Existem anarquistas dos dois lados,
alguns acham que a violência organizou a sociedade e outros acreditam que a
cooperação frente a natureza gerou o vínculo social. Particularmente, estou
nesse segundo grupo em virtude do Ensaio
sobre a Dádiva (Mauss,1974). Outra demonstração importante da comunidade
anterior ao Estado é A Sociedade contra o Estado (Clastres,1978) sobre os índios Guaranis do Paraguai.
“Quem veio antes”, no entanto, é apenas um
eufemismo para duas interpretações distintas de Estado.

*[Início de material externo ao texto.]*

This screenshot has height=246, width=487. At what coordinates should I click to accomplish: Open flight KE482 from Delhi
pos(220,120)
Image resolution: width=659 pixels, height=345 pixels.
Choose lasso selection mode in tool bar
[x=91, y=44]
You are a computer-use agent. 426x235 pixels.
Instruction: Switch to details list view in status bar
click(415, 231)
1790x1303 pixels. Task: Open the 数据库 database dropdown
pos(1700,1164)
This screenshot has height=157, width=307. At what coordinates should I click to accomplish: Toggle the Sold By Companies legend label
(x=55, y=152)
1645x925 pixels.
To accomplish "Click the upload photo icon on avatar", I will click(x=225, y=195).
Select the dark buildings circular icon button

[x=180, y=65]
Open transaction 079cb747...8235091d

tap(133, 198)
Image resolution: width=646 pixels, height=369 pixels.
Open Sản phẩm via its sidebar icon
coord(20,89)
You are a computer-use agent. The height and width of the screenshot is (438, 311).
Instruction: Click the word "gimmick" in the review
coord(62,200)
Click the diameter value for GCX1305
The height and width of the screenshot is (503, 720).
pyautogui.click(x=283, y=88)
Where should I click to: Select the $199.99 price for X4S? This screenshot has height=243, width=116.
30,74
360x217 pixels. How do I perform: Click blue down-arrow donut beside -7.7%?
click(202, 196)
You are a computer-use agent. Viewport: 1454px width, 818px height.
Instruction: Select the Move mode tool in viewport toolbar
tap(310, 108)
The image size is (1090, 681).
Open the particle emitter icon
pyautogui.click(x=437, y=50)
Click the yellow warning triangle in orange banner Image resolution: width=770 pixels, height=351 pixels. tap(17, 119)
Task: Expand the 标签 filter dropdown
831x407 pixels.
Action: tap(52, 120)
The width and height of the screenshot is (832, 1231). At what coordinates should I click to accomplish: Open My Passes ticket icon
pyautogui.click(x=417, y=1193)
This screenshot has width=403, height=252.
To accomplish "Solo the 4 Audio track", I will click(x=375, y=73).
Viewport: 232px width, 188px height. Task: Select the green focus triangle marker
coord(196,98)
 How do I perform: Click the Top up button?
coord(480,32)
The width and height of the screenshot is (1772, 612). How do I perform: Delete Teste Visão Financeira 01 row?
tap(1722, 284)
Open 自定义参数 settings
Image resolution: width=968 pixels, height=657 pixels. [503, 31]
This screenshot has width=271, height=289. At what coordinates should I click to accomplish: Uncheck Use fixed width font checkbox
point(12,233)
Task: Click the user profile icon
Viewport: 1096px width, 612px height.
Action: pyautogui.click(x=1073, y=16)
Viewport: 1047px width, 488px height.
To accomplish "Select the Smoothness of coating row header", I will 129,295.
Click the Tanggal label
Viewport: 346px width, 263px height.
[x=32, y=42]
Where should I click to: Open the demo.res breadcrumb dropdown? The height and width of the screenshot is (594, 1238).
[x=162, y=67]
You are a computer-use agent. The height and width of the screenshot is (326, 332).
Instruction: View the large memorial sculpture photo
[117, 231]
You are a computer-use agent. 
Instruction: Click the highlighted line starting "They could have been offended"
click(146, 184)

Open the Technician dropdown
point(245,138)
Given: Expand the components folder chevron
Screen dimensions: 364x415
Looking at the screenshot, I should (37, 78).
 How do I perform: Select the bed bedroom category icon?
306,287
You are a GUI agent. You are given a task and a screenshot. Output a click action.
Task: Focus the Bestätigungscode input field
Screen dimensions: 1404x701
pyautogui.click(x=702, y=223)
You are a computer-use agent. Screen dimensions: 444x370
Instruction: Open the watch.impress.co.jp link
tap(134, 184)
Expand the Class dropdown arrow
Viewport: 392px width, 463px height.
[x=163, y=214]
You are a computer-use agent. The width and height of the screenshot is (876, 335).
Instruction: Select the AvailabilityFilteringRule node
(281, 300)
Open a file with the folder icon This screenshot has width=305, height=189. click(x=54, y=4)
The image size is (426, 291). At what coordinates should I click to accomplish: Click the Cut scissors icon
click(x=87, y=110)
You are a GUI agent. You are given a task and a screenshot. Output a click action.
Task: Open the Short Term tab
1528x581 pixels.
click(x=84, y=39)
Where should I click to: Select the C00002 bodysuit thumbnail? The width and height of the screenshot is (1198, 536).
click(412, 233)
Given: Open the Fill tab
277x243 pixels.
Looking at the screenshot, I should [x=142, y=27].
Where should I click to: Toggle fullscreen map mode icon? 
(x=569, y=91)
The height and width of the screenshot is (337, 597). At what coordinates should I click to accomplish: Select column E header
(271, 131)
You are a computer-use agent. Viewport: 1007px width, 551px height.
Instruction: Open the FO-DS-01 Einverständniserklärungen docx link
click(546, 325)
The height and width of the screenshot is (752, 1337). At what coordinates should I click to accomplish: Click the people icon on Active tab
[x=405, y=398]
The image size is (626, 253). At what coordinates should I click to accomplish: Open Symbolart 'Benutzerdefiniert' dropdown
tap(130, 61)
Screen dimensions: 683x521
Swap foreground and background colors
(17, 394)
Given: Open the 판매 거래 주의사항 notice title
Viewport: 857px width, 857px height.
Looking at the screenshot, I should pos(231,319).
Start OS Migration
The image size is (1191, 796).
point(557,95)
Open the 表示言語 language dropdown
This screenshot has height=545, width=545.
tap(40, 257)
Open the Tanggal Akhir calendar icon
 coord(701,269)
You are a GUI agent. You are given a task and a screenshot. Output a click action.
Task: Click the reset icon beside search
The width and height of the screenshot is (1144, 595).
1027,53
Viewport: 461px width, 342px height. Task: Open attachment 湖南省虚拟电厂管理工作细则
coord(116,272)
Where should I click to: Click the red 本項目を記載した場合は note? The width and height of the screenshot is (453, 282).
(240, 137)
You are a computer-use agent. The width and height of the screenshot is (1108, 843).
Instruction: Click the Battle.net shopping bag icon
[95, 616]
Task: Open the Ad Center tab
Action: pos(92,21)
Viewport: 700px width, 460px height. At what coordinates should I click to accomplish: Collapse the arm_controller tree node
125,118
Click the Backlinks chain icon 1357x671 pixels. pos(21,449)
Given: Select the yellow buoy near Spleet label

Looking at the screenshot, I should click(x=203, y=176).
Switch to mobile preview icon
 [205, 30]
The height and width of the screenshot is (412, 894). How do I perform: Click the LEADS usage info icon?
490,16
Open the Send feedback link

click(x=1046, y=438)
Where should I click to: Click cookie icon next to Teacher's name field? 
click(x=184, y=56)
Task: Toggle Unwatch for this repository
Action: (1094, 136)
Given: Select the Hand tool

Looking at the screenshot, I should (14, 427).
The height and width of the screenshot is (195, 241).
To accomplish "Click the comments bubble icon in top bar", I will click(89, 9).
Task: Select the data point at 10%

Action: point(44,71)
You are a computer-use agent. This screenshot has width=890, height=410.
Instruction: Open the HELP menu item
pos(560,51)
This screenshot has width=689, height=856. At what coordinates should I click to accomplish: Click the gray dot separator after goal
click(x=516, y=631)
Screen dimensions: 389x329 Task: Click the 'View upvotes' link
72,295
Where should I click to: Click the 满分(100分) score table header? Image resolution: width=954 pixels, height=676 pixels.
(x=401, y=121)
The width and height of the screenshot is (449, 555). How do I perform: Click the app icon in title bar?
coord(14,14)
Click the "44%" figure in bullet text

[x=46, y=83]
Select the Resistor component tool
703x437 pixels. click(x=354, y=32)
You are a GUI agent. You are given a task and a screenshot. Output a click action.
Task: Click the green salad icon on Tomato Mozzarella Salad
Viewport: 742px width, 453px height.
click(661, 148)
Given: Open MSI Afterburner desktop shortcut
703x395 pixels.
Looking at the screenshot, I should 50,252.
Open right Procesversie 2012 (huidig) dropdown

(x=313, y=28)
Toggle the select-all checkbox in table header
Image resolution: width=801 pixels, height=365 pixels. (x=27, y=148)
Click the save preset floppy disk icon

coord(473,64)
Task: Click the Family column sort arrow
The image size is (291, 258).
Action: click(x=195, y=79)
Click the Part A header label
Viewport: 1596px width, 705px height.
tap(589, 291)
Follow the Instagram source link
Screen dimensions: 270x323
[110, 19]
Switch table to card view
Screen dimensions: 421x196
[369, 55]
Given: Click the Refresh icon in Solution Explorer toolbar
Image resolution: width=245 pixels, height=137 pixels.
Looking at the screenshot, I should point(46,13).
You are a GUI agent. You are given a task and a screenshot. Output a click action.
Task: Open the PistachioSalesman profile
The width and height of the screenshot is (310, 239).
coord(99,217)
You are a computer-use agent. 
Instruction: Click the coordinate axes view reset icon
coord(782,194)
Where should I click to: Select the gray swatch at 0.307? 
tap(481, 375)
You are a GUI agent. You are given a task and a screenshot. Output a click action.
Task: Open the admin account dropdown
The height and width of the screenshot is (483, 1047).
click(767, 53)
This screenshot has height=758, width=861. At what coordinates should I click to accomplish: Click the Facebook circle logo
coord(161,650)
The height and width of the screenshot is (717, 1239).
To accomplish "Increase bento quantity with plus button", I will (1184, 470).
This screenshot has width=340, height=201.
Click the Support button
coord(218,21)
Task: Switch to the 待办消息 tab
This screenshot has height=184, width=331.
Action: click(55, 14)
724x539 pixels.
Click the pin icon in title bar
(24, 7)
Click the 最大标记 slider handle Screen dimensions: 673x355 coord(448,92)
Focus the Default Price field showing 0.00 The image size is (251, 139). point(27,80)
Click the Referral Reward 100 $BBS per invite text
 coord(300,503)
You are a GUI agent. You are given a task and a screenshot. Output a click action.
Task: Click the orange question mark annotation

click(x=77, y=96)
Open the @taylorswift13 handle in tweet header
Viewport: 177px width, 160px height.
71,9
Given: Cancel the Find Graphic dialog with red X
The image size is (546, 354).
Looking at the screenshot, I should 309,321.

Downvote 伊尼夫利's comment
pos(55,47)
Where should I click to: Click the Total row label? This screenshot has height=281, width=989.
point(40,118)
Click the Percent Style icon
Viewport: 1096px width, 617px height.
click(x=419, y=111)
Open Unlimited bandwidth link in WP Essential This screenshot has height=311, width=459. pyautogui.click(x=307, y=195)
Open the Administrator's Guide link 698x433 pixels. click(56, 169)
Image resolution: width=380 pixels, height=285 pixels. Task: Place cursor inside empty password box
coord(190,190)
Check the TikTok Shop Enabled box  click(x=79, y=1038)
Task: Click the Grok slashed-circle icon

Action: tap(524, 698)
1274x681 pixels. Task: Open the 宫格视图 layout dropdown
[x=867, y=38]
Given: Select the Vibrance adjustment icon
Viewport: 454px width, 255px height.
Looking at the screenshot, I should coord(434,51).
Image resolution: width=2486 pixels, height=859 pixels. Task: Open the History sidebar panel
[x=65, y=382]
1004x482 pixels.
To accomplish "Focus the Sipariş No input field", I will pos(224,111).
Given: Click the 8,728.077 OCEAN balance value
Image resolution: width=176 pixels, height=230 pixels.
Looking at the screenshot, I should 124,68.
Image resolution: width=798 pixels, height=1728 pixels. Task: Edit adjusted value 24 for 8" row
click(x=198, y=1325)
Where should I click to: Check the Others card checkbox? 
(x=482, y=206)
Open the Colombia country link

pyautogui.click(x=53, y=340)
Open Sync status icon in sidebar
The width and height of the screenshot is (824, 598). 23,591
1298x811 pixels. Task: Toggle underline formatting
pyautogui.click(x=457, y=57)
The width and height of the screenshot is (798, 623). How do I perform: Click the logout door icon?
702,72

Para Bobbio (2000b, 37),
a concepção liberal considera que o Estado é formado pela defesa dos interesses
coletivos de seus cidadãos enquanto a concepção totalitária entende o Estado
como o conjunto funcional de todas instituições. Para direita, “o estado é a
nação politicamente organizada dentro de um território” e, para esquerda,
Gramsci (2000) por exemplo, tanto há “o estado ampliado” (a totalidade da superestrutura)
como o “estado restrito” (as instituições jurídico-políticas, as ações sociais
de coerção, a metade ‘não-ideológica’ da superestrutura).
Já o ‘Mercado’ surgiu após o Estado e
a Sociedade Civil, mas também tem várias datas em virtude de sua definição.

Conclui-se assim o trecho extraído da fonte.